Step 3: Take an evidence-based approach to investing

The third and final step we recommend for investing in your retirement journey is to adopt an evidence-based approach. Evidence-based investing involves taking a less subjective, more systematic approach to investing. Rather than chasing returns by jumping from investment to investment, evidence-based investing is a highly disciplined approach to investing that is grounded in economic theory and backed by decades of empirical research.

Ask ten wealth management firms to define wealth management, and you will almost certainly get ten different answers—with most heavily focused on investing. Forecasting returns or market trends can be a futile exercise in trying to outguess others. Trying to pick a manager that can successfully pick stocks can result in negative tax consequences from moving in and out of funds, and often results in higher fees for the investor due to the commissions the fund managers get.

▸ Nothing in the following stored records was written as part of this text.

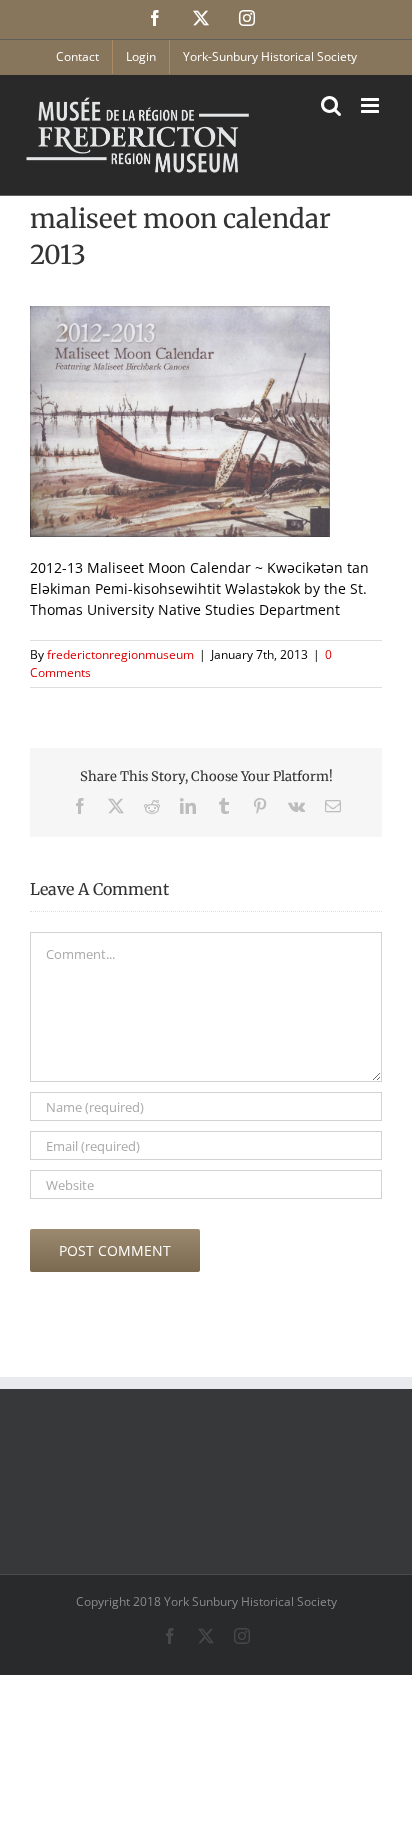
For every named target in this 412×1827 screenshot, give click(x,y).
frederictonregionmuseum (120, 654)
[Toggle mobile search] (331, 105)
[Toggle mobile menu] (371, 105)
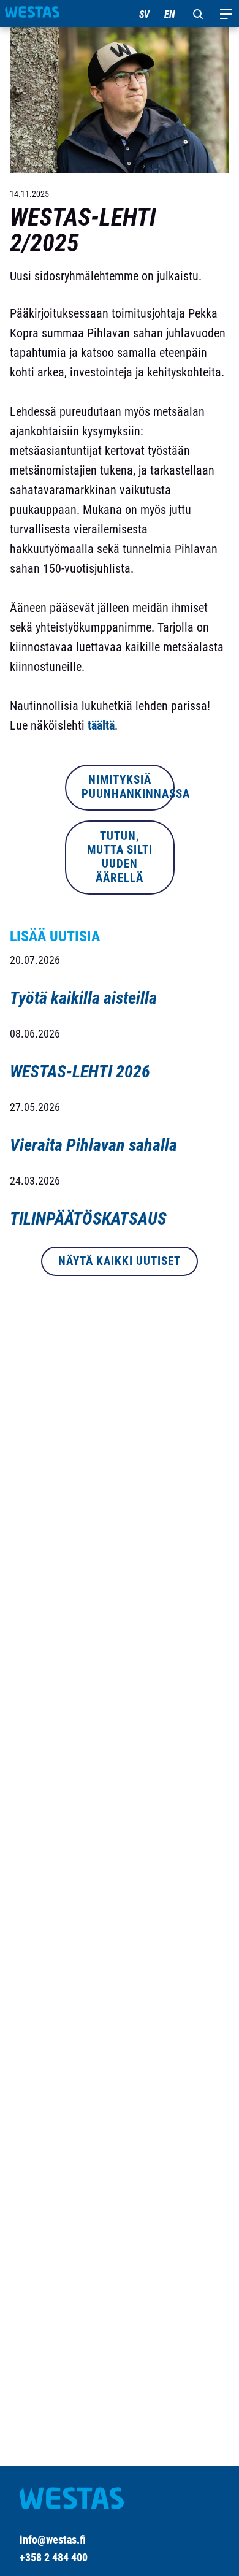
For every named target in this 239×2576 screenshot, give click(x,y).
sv (144, 14)
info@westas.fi (53, 2539)
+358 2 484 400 (54, 2557)
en (169, 14)
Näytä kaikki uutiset (119, 1261)
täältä (101, 725)
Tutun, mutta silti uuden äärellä (120, 857)
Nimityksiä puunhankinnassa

Your financial journey can be fraught with uneven terrain and unexpected hurdles. Using an evidence-based strategy can keep you on course. See the difference between Evidence-Based Investing and Traditional Active Investing.

Your Wealth Perspective

We understand taking this process can be daunting. It is often easier to know what matters most than it is to figure out what matters second most, and so on. Also, your past and perception of the world influences your goals and how you communicate those goals to others. To make this process easier and more meaningful for you, take a few minutes to discover your Wealth Perspective right now.
Once you know your Wealth Perspective, you can start to establish a retirement plan based on relevant goals that are focused on what matters most to you because they incorporate your personality.

Travel Ready

By knowing your wealth perspective, and taking the three steps to help you invest wisely for retirement, you will be much closer to turning your retirement dream journey into your real-life adventure. There are sure to be some twists and turns along the way, but with a solid plan financial map you’ll have the navigation tools required to get you where you’re headed.